▶ **YANG DITANYAKAN**
Tolong terjemahkan ke dalam bahasa Inggris kalimat "Orang Yahudi ditindas karena agama mereka maupun ras mereka." dari teks bacaan tentang penindasan agama.

▶ **TEKS BACAAN**
”Korban Utama dari Penindasan Agama”
PENINDASAN agama telah ada sepanjang sejarah. Pembunuhan yang dilakukan Kain atas Habel disebabkan oleh perbedaan agama. Kain tidak menyukai kenyataan bahwa Allah berkenan kepada korban Habel tetapi tidak senang kepada korbannya. Ia menjadi marah dan akhirnya membunuh saudaranya.—Kejadian 4:3-8.
Yesus Kristus bernubuat bahwa para pengikutnya akan dianiaya, terutama pada jaman akhir. Ia memperingatkan, ”Kamu akan . . . diserahkan untuk dihukum dan dibunuh; dan orang-orang dari segala bangsa akan membencimu karena ketaatanmu kepadaku.”—Matius 24:9, The New English Bible.
Selama ribuan tahun, agama-agama besar telah menindas satu sama lain seraya tiap agama mendapat giliran kekuasaan monopolinya atas rakyat yang terancam. Orang Katolik, Protestan, Hindu, Muslim, Yahudi, dan yang lain-lain ikut terlibat dalam penumpahan darah. Atas nama sifat ortodoks, kebenaran mutlak, dan penyelamatan jiwa, penindasan dibenarkan. Orang Yahudi ditindas karena agama mereka maupun ras mereka. Dalam beberapa negeri pada abad ke-20 ini, komunisme yang ateis telah berpaling melawan agama dan menganggapnya sebagai ’candu masyarakat’.
Namun, pada abad yang sama ini, ada satu kelompok yang telah ditindas dari segala arah—agama maupun politik. Siapakah mereka, dan apa motifnya?
”Korban Utama”
Dalam bukunya yang terbaru The Court and the Constitution (Pengadilan dan Undang-Undang Dasar) (1987), mantan jaksa khusus untuk insiden Watergate, Archibald Cox, menulis, ”Korban utama dari penindasan agama di Amerika Serikat pada abad kedua puluh adalah Saksi-Saksi Yehuwa.” Apa yang menyebabkan terjadinya keadaan ini? Ia melanjutkan, ”Mereka mulai menarik perhatian dan memancing dilancarkannya tekanan pada tahun 1930-an, ketika pekerjaan pentobatan dan jumlah mereka meningkat dengan pesat. Sambil menarik perhatian kepada wahyu Ilahi dari Alkitab, mereka berdiri di sudut-sudut jalan dan mengadakan kampanye kunjungan dari rumah ke rumah, menawarkan risalat-risalat dari Lembaga Alkitab dan Risalat Menara Pengawal dan memberitakan bahwa tiga serangkai yang jahat yaitu gereja-gereja yang diorganisasi, perdagangan, dan Negara adalah alat-alat Setan.”

▶ **DATA TEREKAM**
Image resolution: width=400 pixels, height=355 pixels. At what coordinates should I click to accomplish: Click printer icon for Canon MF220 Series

* * *

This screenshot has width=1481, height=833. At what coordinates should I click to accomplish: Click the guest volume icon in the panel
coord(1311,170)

▶ **JAWABAN LENGKAP**
Jews were persecuted because of their religion as well as their race.